The first round of oral arguments will take place on February 18, when India will argue from 10 am to 1 pm. Pakistan will put forth their first round arguments on February 19, from 10 am to 1 pm.

Kulbhushan Jadhav, 47, was sentenced to death by a Pakistani military court on spying charges in April 2017. India moved the ICJ in May the same year against the verdict. The world court has halted Jadhav’s execution on India’s appeal pending the final verdict by it.

Both India and Pakistan have already submitted their detailed pleas and responses in the world court.

Kulbhushan Jadhav’s sentencing had evoked a sharp reaction in India. India had approached the ICJ for “egregious” violation of the provisions of the Vienna Convention on Consular Relations, 1963, by Pakistan in Jadhav’s case.

Pakistan claims that its security forces arrested Kulbhsuhan Jadhav from restive Balochistan province on March 3, 2016 after he reportedly entered from Iran.

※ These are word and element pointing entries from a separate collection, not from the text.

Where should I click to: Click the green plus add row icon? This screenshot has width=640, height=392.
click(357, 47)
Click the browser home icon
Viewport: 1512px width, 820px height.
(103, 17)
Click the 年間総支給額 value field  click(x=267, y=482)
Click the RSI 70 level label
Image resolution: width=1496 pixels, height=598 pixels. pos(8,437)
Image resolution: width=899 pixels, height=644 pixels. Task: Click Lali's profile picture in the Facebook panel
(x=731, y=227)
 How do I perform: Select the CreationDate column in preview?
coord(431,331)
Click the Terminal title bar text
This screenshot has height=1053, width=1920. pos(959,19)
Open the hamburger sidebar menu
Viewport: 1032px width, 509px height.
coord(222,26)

However, India has rejected Pakistan’s contention that Jadhav was involved in espionage and subversive activities and said that he was kidnapped by Pakistani intelligence operatives from the Iranian port of Chabahar, where he was running a business.

India, in its pleadings, had accused Pakistan of violating the Vienna Convention by not giving consular access to Jadhav arguing that the convention did not say that such access would not be available to an individual arrested on espionage charges.